*** MATERIAL FOR THE TASK Section Begins ***

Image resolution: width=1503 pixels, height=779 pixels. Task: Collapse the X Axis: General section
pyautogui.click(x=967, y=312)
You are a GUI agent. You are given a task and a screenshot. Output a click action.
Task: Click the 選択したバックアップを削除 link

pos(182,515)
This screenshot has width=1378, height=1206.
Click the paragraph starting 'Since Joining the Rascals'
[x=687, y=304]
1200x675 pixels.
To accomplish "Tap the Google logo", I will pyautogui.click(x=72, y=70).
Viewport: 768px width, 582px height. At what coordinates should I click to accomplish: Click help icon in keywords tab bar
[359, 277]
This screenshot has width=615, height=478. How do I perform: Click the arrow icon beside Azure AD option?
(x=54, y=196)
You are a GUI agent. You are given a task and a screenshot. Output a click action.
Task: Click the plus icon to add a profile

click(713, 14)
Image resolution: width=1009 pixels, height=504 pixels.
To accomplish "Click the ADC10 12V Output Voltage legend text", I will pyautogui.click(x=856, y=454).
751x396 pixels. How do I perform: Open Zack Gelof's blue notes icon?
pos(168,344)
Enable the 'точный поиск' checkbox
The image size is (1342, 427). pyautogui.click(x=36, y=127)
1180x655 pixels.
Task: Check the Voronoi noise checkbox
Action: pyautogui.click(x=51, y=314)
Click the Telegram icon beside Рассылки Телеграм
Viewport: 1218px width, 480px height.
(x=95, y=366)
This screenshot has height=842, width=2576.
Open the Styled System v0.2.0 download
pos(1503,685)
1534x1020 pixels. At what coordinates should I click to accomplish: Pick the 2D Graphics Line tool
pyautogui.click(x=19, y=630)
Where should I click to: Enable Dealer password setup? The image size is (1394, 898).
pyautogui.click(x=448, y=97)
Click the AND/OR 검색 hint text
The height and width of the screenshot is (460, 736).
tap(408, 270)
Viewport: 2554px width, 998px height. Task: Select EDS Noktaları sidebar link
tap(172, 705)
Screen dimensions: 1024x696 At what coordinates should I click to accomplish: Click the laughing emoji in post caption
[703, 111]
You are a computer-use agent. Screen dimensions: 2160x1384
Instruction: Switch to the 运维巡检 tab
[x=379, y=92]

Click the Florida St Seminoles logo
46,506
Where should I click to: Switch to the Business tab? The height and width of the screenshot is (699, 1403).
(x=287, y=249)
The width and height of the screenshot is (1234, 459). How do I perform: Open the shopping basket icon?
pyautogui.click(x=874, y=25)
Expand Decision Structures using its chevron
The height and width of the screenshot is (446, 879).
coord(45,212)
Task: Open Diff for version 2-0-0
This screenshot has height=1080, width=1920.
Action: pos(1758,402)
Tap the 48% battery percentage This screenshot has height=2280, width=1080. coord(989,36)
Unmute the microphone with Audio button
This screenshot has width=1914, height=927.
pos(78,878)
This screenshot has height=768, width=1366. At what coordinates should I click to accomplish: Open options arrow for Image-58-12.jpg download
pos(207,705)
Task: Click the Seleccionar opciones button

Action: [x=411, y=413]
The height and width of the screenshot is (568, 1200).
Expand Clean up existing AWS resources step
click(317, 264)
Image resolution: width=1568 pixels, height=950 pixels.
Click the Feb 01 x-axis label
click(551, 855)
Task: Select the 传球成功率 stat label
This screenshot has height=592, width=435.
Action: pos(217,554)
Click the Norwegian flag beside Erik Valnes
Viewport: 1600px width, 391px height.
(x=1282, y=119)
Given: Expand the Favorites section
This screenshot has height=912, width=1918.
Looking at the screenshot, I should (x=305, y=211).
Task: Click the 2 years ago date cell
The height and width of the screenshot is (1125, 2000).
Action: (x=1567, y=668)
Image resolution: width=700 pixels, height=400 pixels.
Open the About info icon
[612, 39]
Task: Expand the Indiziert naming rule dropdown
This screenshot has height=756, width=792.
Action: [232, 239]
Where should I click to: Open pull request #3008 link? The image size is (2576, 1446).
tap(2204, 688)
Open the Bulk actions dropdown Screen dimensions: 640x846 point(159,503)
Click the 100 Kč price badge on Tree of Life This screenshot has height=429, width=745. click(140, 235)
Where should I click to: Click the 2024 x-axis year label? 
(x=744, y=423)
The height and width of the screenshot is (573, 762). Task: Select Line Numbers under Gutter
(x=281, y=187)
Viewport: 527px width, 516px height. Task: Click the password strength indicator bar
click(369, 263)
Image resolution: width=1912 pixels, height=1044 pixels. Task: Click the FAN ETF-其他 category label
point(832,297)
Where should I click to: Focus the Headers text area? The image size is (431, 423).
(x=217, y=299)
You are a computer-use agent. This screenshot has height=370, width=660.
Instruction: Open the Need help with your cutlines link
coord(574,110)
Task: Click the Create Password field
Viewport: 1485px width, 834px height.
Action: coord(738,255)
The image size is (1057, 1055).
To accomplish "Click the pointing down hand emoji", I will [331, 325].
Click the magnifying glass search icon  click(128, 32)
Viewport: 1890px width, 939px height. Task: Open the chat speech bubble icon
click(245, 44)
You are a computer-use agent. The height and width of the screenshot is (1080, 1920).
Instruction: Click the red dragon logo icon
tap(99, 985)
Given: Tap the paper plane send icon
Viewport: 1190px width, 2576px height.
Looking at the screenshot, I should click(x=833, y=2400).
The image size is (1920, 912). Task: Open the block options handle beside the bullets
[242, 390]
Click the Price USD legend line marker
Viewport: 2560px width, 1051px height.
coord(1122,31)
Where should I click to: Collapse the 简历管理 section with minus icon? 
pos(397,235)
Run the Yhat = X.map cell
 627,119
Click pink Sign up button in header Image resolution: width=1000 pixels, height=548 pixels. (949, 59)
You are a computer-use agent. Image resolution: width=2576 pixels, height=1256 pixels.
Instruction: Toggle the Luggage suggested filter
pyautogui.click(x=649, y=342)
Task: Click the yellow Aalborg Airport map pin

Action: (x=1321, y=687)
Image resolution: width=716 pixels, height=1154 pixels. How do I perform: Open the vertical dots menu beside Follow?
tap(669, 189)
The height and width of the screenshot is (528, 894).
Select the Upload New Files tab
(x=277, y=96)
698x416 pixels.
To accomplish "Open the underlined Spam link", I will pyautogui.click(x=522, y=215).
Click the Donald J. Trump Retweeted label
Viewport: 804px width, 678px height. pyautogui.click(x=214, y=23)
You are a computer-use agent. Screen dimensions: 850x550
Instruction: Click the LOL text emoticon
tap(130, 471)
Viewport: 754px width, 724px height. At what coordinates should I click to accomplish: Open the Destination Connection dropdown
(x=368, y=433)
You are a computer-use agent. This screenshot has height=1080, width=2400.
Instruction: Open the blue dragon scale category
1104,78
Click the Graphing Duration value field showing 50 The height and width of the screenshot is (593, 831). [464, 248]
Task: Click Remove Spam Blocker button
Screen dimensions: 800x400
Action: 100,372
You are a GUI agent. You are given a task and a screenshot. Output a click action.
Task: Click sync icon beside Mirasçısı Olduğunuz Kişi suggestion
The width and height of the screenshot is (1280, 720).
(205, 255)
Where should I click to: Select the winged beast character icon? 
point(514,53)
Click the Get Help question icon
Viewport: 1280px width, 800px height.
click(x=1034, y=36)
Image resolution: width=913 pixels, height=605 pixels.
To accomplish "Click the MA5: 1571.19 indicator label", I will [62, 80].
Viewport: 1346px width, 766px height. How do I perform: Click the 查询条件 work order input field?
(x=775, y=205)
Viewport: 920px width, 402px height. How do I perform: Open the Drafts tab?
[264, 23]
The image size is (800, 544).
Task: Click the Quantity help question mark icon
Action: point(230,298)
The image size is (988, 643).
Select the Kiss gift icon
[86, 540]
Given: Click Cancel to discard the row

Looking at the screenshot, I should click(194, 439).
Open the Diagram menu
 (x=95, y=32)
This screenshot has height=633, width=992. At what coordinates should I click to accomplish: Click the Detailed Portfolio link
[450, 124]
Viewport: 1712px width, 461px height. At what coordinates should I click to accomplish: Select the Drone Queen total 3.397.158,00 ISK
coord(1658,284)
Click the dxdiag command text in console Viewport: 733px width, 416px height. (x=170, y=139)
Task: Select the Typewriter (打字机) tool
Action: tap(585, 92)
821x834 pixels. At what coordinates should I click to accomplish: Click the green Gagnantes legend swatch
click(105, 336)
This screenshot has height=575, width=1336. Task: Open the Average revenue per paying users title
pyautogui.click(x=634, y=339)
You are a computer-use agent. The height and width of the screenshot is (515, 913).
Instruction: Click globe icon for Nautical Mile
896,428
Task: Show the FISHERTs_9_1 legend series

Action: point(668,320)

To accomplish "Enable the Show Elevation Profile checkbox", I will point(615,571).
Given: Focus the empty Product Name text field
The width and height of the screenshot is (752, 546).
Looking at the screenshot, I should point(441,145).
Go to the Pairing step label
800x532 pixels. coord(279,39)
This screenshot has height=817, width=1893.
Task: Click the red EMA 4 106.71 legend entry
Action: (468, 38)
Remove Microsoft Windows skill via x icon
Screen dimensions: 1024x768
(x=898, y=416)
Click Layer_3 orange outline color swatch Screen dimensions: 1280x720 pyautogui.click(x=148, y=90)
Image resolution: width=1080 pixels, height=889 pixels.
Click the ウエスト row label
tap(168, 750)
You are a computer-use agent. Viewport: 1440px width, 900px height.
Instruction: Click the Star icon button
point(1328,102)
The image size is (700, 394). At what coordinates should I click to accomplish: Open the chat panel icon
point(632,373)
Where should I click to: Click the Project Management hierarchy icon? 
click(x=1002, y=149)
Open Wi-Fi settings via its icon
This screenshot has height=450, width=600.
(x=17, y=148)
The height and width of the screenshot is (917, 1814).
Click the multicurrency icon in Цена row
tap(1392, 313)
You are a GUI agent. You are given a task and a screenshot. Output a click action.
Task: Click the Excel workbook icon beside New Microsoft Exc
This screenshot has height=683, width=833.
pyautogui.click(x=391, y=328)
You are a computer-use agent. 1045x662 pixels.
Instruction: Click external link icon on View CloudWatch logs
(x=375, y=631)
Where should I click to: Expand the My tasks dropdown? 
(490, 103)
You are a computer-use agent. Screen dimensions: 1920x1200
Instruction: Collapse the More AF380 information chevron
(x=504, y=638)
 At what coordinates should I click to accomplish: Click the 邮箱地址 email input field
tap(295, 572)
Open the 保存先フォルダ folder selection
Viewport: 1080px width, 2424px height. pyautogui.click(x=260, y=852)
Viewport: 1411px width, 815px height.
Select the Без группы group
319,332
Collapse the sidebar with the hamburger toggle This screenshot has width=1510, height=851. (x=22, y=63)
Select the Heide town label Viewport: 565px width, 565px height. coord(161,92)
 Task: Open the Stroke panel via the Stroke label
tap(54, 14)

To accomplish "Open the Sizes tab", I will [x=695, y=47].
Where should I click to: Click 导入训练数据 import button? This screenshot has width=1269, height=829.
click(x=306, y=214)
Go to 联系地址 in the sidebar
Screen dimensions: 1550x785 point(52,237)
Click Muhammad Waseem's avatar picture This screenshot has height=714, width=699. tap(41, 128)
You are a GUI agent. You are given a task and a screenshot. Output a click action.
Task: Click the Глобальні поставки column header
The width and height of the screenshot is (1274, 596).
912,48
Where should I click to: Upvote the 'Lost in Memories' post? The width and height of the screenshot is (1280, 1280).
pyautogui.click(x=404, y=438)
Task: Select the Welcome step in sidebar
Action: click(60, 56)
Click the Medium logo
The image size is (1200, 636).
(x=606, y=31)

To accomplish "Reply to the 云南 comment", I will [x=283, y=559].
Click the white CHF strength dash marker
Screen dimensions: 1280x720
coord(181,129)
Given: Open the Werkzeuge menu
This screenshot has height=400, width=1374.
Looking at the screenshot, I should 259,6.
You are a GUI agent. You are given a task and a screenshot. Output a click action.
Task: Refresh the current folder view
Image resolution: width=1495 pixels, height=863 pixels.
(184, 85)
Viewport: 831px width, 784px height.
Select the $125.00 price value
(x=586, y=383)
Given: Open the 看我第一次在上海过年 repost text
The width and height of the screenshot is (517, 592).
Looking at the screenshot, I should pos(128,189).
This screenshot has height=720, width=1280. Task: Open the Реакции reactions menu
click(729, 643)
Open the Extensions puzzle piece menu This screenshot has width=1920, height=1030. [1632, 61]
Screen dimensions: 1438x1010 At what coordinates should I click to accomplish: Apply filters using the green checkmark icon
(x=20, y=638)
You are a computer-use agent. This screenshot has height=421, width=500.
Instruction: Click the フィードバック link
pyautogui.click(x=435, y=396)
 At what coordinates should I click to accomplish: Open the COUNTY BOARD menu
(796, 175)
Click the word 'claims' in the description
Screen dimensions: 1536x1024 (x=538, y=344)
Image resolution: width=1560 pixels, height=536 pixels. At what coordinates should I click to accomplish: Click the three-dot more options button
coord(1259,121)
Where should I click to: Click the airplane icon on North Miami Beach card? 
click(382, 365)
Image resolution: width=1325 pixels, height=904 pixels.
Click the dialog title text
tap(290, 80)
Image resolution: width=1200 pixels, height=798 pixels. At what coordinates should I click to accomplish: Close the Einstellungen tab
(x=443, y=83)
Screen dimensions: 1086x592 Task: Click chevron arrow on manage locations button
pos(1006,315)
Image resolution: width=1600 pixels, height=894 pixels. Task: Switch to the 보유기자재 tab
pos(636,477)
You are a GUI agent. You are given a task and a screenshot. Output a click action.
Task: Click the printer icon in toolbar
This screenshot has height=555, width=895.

*** MATERIAL FOR THE TASK Section Ends ***

# WHAT YOU NEED TO DO
Give back the entries above exactly as they are, from their first line through the line that contains "This screenshot has width=1378, height=1206.", both included, with nothing else.

# SOLUTION FOR THIS EXERCISE
Image resolution: width=1503 pixels, height=779 pixels. Task: Collapse the X Axis: General section
pyautogui.click(x=967, y=312)
You are a GUI agent. You are given a task and a screenshot. Output a click action.
Task: Click the 選択したバックアップを削除 link

pos(182,515)
This screenshot has width=1378, height=1206.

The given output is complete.